I started this in another thread, but I think it deserves its own.

The question is, how does one measure syntax complexity, with the
specific case of Fortran vs. PL/I. (And ignoring syntax vs. semantics,
for now.)

A reasonable zeroth-order approximation is the length of the language
standard (which would also include semantics).

Fortran 2018: 599 pages, without the index.

C++ 2020: 1663 pages, without cross-references and indices.

C (2020 draft): 393 pages without annexes, 572 pages including
the non-normative annexes.

It is probably not fair to compare document sizes of early standards
like the very first programming language standard, Fortran 66.
That was very short at 36 pages, but people were still learning
how to write language standards at the time.

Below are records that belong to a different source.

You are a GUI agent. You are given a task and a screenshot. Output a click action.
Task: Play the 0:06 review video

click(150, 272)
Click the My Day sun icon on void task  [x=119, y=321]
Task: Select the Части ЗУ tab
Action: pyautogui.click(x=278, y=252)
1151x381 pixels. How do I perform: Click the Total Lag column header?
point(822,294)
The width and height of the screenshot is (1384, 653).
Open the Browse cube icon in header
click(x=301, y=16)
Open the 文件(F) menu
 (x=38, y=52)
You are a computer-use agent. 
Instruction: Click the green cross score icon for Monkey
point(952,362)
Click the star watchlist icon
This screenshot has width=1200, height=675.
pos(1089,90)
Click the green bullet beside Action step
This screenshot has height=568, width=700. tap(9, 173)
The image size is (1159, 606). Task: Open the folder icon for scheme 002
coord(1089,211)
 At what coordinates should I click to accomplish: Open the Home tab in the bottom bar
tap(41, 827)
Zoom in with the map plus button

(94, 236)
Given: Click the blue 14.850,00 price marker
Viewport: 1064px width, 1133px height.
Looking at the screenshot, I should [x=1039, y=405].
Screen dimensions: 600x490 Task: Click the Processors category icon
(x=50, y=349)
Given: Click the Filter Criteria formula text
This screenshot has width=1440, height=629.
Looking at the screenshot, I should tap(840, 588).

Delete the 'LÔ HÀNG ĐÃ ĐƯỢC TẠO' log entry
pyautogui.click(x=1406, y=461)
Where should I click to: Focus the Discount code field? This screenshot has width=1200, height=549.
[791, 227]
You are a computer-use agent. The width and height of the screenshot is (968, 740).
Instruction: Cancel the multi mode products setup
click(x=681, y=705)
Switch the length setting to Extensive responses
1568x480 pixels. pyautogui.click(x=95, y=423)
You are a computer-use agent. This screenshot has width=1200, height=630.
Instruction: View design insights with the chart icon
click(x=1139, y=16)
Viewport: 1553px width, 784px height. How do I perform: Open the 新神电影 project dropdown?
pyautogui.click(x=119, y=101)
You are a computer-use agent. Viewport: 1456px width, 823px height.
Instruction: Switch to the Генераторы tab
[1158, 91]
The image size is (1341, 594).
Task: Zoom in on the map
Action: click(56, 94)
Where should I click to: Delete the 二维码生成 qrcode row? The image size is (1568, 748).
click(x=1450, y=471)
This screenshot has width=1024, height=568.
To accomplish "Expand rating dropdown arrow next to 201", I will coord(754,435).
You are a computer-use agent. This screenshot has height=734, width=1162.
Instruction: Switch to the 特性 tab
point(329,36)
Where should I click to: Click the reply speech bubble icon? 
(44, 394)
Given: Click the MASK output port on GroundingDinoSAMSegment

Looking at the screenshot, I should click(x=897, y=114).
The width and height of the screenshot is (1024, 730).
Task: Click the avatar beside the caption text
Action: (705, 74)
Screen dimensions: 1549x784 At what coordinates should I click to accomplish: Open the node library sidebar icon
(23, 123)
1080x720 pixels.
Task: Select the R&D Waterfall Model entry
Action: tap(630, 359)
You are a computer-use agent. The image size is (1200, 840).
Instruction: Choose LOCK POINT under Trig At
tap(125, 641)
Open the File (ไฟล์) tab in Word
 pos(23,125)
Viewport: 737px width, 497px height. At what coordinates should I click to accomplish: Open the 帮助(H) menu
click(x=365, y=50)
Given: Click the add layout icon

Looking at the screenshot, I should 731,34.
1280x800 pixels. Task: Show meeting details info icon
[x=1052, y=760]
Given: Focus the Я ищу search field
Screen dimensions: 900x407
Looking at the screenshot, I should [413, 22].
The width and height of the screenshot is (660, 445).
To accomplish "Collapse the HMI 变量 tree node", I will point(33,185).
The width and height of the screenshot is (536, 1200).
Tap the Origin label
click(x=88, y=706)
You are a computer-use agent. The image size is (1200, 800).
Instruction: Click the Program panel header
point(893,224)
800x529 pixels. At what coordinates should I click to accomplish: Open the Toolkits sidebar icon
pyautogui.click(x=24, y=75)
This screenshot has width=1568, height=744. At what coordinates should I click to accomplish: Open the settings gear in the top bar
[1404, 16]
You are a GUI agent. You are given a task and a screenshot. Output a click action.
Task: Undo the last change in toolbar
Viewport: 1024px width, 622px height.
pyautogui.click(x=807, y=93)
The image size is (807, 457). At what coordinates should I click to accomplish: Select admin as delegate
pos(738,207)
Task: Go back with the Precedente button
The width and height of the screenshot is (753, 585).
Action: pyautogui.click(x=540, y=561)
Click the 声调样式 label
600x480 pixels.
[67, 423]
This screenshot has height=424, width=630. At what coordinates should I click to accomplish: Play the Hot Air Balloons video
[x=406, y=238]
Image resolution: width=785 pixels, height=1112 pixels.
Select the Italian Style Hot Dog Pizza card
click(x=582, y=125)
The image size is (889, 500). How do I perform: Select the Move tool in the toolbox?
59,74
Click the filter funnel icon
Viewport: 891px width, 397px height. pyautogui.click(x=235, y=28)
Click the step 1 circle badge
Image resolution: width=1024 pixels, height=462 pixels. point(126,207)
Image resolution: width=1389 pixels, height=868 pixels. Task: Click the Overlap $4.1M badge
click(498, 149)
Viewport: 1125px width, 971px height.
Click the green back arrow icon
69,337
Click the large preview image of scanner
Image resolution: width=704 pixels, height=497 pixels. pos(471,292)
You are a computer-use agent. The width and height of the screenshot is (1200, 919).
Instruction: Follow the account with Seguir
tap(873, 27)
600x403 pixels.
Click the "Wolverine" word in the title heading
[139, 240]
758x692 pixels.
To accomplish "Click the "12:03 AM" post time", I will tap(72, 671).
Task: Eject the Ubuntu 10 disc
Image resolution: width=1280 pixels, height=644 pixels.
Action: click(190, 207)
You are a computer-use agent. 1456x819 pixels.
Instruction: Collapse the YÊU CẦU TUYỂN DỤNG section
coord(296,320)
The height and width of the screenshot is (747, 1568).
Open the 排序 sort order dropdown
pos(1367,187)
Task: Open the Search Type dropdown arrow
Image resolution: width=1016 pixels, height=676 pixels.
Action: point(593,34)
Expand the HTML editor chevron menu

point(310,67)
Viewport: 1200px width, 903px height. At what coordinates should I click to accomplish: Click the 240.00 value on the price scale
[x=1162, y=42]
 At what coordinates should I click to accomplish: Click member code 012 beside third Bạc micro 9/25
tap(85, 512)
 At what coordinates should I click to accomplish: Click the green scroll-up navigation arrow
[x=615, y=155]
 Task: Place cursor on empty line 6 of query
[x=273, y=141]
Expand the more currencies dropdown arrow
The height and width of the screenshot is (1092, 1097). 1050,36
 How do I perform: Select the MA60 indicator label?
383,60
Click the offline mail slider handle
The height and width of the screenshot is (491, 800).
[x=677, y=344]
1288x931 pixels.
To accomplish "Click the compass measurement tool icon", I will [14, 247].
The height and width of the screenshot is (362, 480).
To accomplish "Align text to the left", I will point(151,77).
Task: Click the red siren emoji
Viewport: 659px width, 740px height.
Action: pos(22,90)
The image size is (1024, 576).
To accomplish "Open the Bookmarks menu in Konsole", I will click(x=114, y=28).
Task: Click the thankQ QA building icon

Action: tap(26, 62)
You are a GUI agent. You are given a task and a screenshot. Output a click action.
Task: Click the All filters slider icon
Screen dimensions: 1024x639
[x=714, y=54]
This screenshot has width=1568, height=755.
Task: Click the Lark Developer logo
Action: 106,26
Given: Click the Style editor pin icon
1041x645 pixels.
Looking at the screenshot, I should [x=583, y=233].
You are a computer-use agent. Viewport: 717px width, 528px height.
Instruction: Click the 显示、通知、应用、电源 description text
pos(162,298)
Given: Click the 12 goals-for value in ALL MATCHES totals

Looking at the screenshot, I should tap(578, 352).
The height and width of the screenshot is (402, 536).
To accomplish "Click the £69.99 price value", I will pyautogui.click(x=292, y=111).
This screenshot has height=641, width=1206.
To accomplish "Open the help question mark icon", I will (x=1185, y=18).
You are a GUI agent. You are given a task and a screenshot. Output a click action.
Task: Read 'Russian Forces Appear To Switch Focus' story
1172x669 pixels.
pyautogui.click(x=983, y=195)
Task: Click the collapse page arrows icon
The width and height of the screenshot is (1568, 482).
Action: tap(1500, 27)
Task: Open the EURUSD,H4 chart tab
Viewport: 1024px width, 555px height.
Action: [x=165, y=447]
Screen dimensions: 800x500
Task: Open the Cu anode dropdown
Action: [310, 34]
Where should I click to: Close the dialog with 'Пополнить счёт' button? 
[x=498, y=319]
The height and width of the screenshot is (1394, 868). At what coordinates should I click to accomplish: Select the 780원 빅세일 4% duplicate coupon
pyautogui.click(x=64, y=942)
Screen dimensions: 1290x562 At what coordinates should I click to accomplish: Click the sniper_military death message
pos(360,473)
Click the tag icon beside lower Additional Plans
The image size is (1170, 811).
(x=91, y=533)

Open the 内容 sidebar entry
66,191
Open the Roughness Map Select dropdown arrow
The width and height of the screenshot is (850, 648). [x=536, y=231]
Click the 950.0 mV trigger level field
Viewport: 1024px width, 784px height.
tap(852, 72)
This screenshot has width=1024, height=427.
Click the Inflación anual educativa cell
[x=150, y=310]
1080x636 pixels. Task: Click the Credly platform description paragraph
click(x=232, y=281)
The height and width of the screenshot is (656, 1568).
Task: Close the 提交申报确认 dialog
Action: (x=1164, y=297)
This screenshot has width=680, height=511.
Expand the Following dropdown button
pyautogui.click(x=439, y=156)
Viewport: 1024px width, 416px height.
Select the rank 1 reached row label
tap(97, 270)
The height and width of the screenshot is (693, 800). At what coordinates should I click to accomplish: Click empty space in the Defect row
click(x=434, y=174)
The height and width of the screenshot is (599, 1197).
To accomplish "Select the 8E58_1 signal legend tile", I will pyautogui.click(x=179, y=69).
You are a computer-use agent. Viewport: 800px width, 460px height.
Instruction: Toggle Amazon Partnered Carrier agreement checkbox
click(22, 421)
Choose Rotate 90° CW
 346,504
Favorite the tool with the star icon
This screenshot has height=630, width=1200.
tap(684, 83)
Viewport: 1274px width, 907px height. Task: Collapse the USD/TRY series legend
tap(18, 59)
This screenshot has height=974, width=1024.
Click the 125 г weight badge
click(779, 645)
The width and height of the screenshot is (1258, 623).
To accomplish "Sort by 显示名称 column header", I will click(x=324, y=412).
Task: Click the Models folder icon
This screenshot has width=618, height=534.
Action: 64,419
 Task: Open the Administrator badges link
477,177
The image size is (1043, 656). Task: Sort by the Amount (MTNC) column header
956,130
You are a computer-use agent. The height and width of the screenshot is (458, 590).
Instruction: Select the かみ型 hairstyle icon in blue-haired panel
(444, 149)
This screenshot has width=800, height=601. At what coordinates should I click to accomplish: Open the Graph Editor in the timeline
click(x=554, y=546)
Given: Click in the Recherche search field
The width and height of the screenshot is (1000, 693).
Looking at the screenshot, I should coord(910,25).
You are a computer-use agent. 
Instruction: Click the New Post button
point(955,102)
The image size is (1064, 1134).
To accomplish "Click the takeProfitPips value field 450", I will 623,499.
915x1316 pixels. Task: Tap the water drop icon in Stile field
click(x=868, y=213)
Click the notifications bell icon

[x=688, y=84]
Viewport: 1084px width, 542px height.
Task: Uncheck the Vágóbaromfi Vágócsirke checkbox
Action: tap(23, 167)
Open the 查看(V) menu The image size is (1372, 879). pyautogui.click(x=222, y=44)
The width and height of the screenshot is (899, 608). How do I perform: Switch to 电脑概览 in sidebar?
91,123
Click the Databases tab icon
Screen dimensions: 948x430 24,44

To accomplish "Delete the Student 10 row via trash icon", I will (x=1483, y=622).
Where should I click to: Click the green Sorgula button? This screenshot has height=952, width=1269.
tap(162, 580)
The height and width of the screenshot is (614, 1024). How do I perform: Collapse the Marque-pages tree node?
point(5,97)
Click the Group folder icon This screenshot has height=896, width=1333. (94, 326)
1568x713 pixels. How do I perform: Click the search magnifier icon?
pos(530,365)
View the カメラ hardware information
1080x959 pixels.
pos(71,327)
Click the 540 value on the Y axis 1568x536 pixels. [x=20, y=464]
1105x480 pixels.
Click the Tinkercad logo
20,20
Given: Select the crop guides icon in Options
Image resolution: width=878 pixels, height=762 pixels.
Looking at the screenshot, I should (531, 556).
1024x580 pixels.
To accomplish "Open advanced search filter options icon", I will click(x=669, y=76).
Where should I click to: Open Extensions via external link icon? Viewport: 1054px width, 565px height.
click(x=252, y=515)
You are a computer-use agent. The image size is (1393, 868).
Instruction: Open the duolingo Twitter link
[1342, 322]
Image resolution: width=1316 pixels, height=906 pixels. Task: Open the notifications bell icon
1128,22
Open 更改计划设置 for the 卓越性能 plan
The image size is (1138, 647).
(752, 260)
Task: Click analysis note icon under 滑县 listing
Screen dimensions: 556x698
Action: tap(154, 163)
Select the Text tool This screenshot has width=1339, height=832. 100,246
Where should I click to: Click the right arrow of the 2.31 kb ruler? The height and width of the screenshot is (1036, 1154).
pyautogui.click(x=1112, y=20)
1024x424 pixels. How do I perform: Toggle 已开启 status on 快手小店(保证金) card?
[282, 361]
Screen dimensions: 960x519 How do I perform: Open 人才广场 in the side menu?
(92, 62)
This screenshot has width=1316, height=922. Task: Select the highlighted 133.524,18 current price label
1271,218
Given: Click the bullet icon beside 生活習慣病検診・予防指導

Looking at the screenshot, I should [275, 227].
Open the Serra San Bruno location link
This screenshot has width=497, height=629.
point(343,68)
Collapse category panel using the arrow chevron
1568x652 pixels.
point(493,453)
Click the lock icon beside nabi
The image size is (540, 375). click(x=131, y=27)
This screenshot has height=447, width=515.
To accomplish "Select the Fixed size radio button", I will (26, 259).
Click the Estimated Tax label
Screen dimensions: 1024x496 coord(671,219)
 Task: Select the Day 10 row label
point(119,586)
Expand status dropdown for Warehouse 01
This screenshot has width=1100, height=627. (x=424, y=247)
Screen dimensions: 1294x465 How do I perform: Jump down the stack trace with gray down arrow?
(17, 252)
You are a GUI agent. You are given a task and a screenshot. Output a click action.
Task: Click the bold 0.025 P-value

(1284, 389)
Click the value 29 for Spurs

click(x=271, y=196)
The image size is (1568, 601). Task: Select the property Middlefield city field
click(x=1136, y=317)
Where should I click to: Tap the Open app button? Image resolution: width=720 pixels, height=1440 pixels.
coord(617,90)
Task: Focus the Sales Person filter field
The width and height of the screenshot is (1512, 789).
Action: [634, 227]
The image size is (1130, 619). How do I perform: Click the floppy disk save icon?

Another very rough measure would be the size of a front end in the
same compiler. Using the even rougher estimate of text lines
for gcc, I get

$ cat fortran/*.cc fortran/*.h | wc -l
226682
$ cat c/*.cc c/*.h | wc -l
60548
$ cat d/*.cc | wc -l
24850
$ cat ada/*.adb ada/*.ads ada/*.c ada/*.h | wc -l
731635

(Right now, I'm not sure how to identify all the files in the C++
front end. Ada may be misrepresented because the compiler is mostly
written in Ada instead of C++, and it is a more verbose language than
C++. The Fortran front end is nominally C++, but due to its history
mostly sticks to the common subset of C and C++. This is text lines,
not statements. I'm not sure if I included the Ada runtime library in
that estimate or not. Like I wrote above, a rough estimate).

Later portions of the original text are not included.